Contraindications: The IN.PACT Admiral DCB is contraindicated for use in:

  • Coronary arteries, renal arteries, and supra-aortic/cerebrovascular arteries
  • Patients who cannot receive recommended antiplatelet and/or anticoagulant therapy
  • Patients judged to have a lesion that prevents complete inflation of an angioplasty balloon or proper placement of the delivery system
  • Patients with known allergies or sensitivities to paclitaxel
  • Women who are breastfeeding, pregnant or are intending to become pregnant or men intending to father children. It is unknown whether paclitaxel will be excreted in human milk and whether there is a potential for adverse reaction in nursing infants from paclitaxel exposure.

Warnings

  • Use the product prior to the Use-by Date specified on the package.
  • Contents are supplied sterile. Do not use the product if the inner packaging is damaged or opened.
  • Do not use air or any gaseous medium to inflate the balloon. Use only the recommended inflation medium (equal parts contrast medium and saline solution).
  • Do not move the guidewire during inflation of the IN.PACT Admiral DCB.
  • Do not exceed the rated burst pressure (RBP). The RBP (14 atm [1419 kPa]) is based on the results of in vitro testing. Use of pressures higher than RBP may result in a ruptured balloon with possible intimal damage and dissection.
  • The safety and effectiveness of implanting multiple IN.PACT Admiral DCBs with a total drug dosage exceeding 20,691 µg of paclitaxel in a patient has not been clinically evaluated in the IN.PACT SFA Trial.

Precautions

  • This product should only be used by physicians trained in percutaneous transluminal angioplasty (PTA).
  • This product is designed for single patient use only. Do not reuse, reprocess, or resterilize this product. Reuse, reprocessing, or resterilization may compromise the structural integrity of the device and/or create a risk of contamination of the device, which could result in patient injury, illness, or death.
  • Assess risks and benefits before treating patients with a history of severe reaction to contrast agents.
  • The safety and effectiveness of the IN.PACT Admiral DCB used in conjunction with other drug-eluting stents or drug-coated balloons in the same procedure or following treatment failure has not been evaluated.
  • The extent of the patient’s exposure to the drug coating is directly related to the number of balloons used. Refer to the Instructions for Use (IFU) for details regarding the use of multiple balloons and paclitaxel content.
  • The use of this product carries the risks associated with percutaneous transluminal angioplasty, including thrombosis, vascular complications, and/or bleeding events
  • Vessel preparation using only pre-dilatation was studied in the clinical study. Other methods of vessel preparation, such as atherectomy, have not been studied clinically with IN.PACT Admiral DCB.

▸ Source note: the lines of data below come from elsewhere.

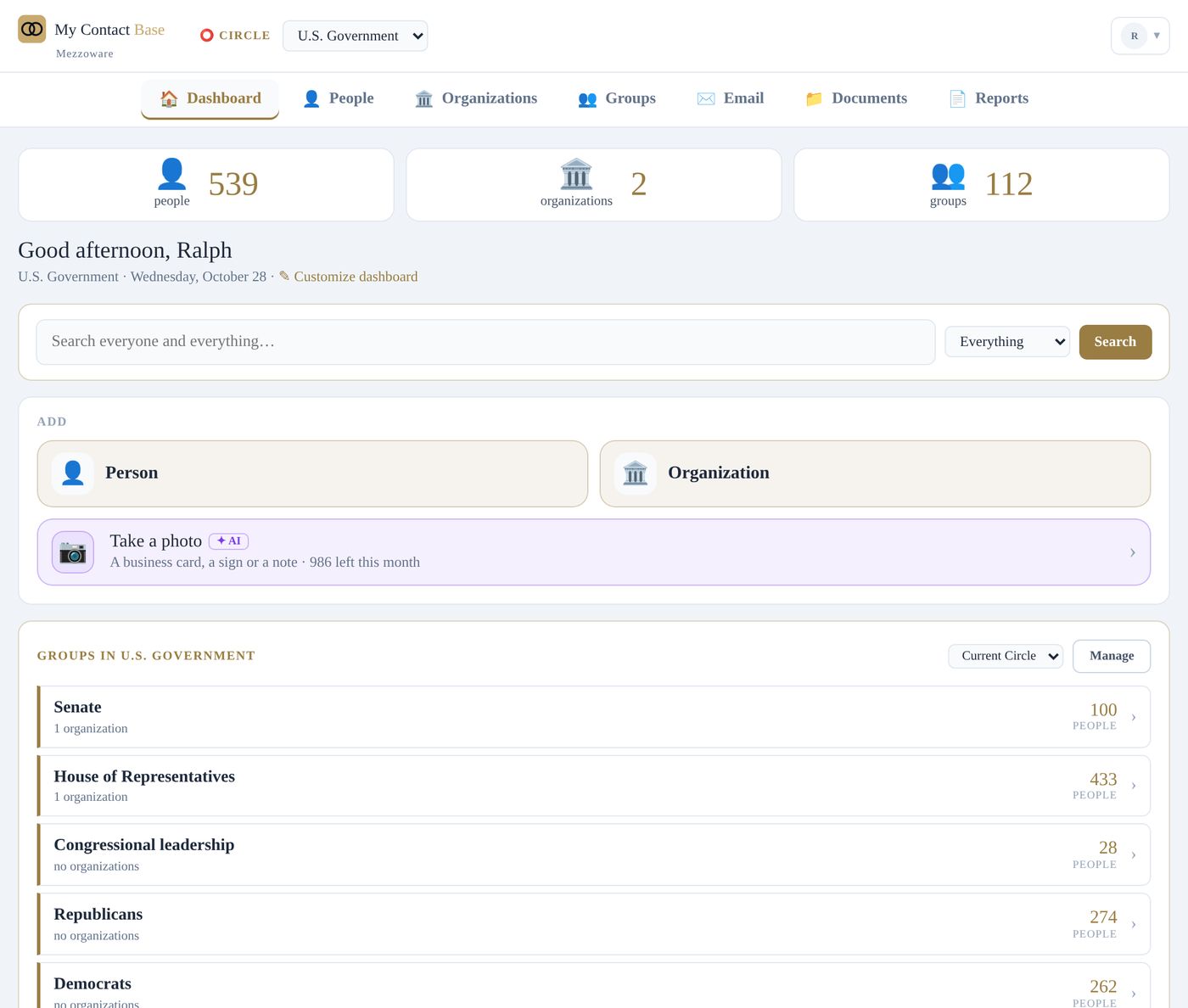Click the Manage groups button
This screenshot has width=1188, height=1008.
point(1112,656)
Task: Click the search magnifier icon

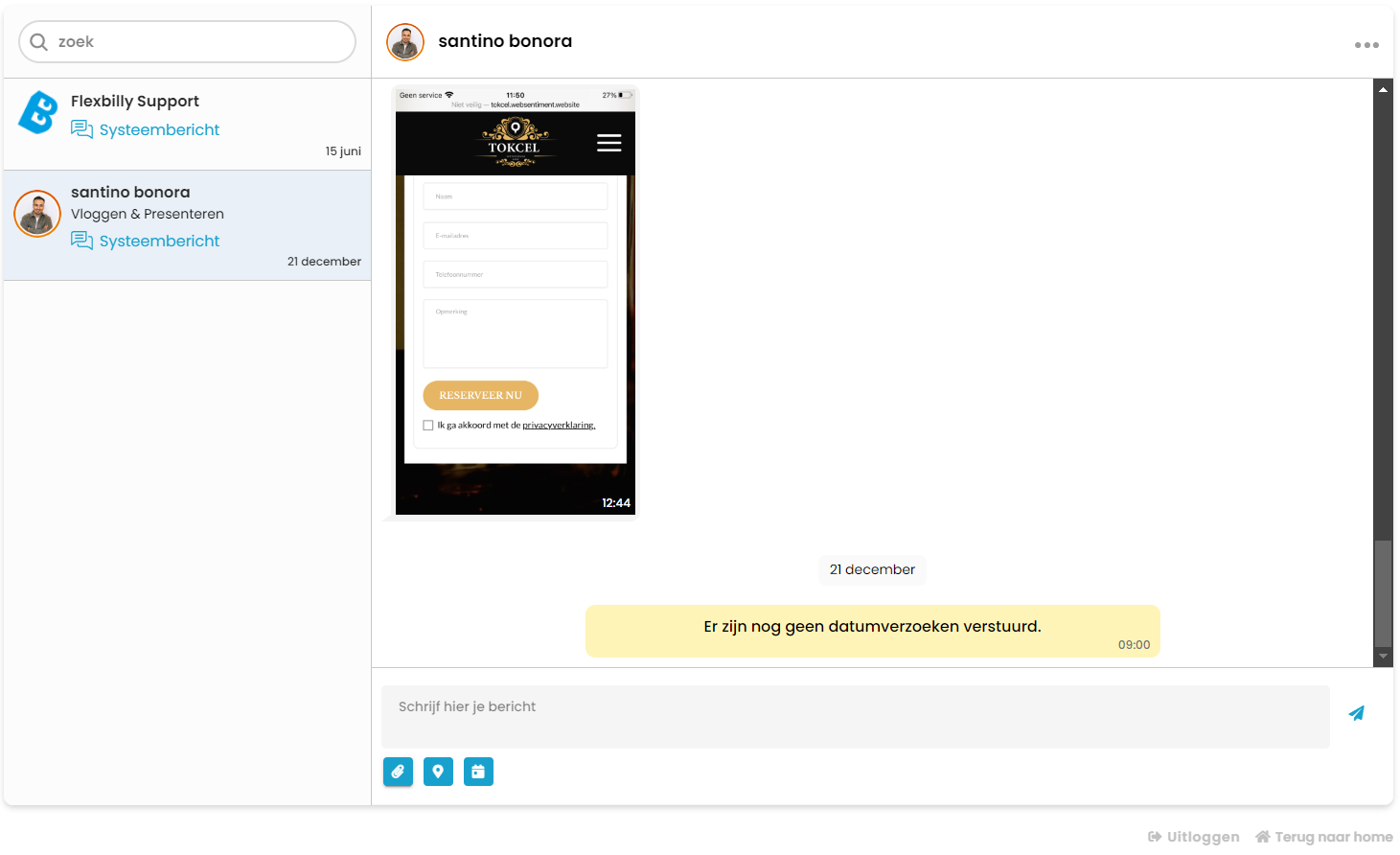Action: (38, 42)
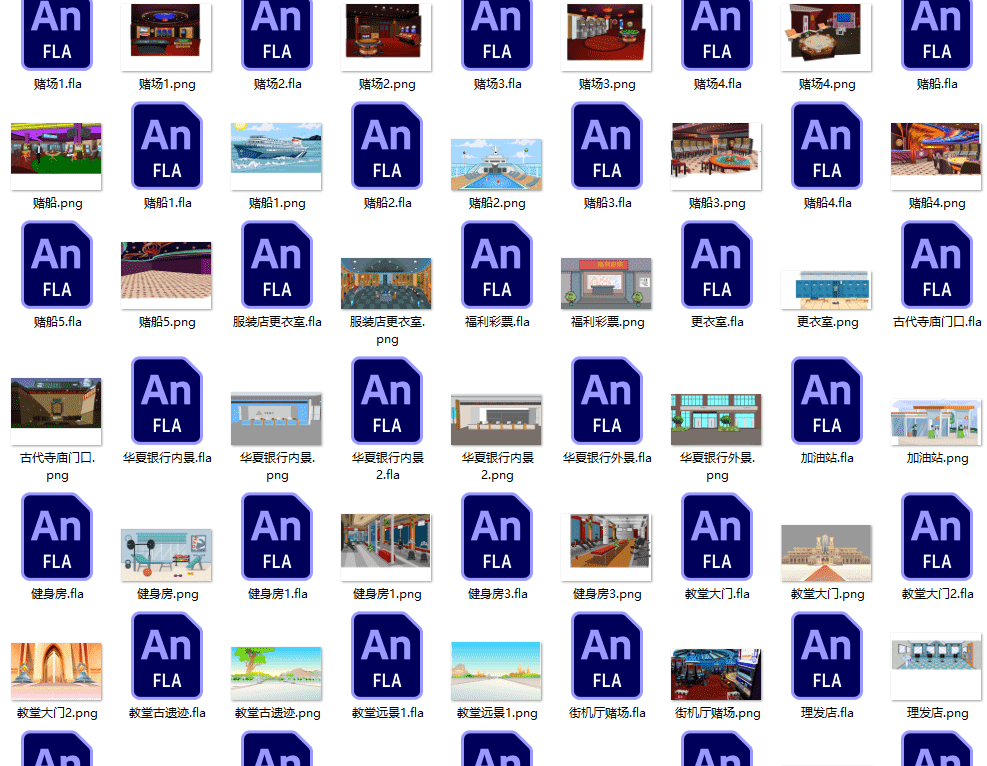Select the 更衣室.png locker room thumbnail
This screenshot has width=987, height=766.
coord(826,290)
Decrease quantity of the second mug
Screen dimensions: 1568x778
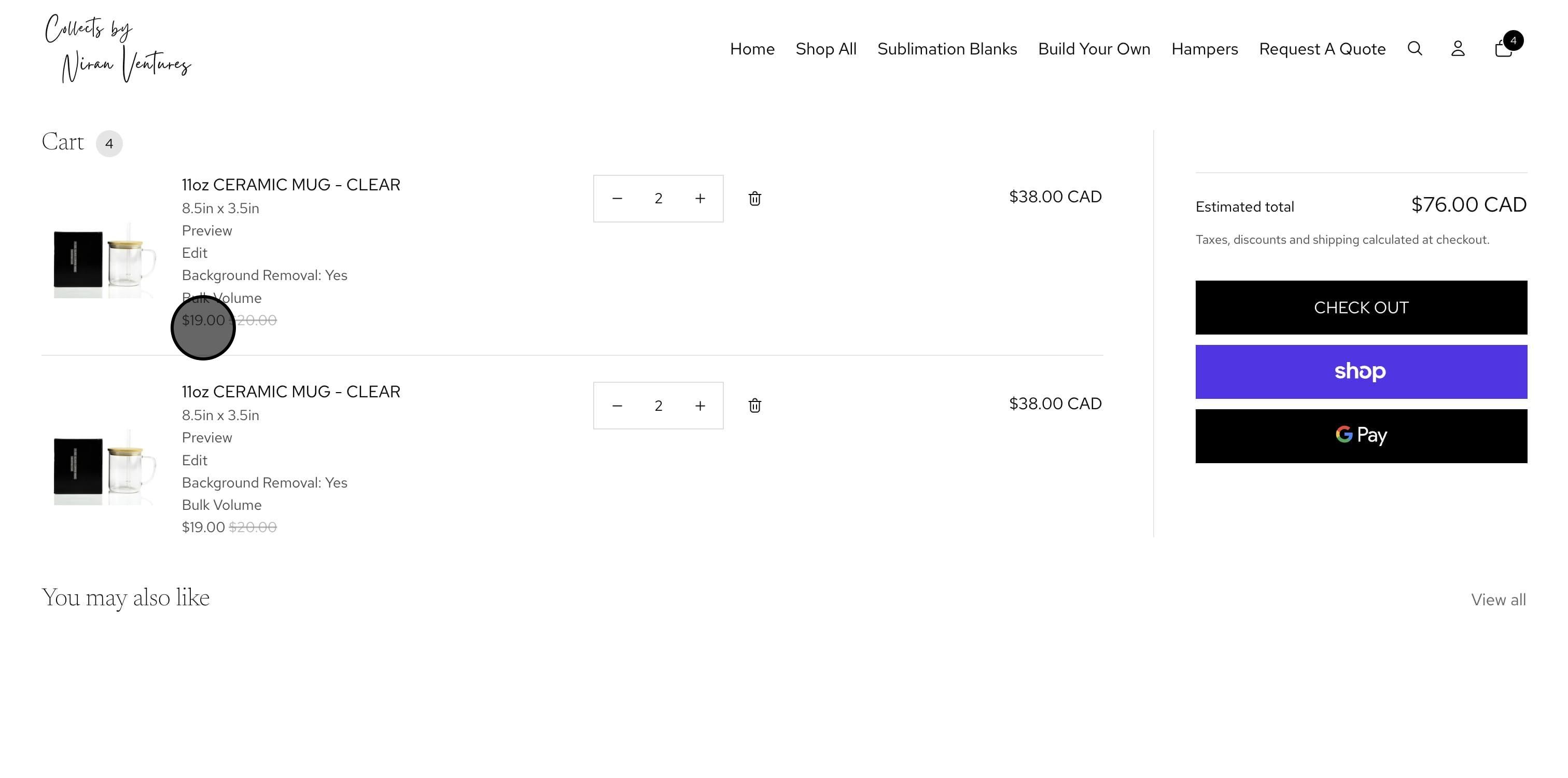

Potential Adverse Events: Adverse events that may occur or require intervention include, but are not limited to the following: abrupt vessel closure; access site pain; allergic reaction to contrast medium, antiplatelet therapy, or catheter system components (materials, drugs, and excipients); amputation/loss of limb; arrhythmias; arterial aneurysm; arterial thrombosis; arteriovenous (AV) fistula; death; dissection; embolization; fever; hematoma; hemorrhage; hypotension/hypertension; inflammation; ischemia or infarction of tissue/organ; local infection at access site; local or distal embolic events; perforation or rupture of the artery; pseudoaneurysm; renal insufficiency or failure; restenosis of the dilated artery; sepsis or systemic infection; shock; stroke; systemic embolization; vessel spasms or recoil; vessel trauma which requires surgical repair.

Potential complications of peripheral balloon catheterization include, but are not limited to the following: balloon rupture; detachment of a component of the balloon and/or catheter system; failure of the balloon to perform as intended; failure to cross the lesion.

Although systemic effects are not anticipated, potential adverse events that may be unique to the paclitaxel drug coating include, but are not limited to: allergic/immunologic reaction; alopecia; anemia; gastrointestinal symptoms; hematologic dyscrasia (including leucopenia, neutropenia, thrombocytopenia); hepatic enzyme changes; histologic changes in vessel wall, including inflammation, cellular damage, or necrosis; myalgia/arthralgia; myelosuppression; peripheral neuropathy.

Refer to the Physician’s Desk Reference for more information on the potential adverse events observed with paclitaxel. There may be other potential adverse events that are unforeseen at this time.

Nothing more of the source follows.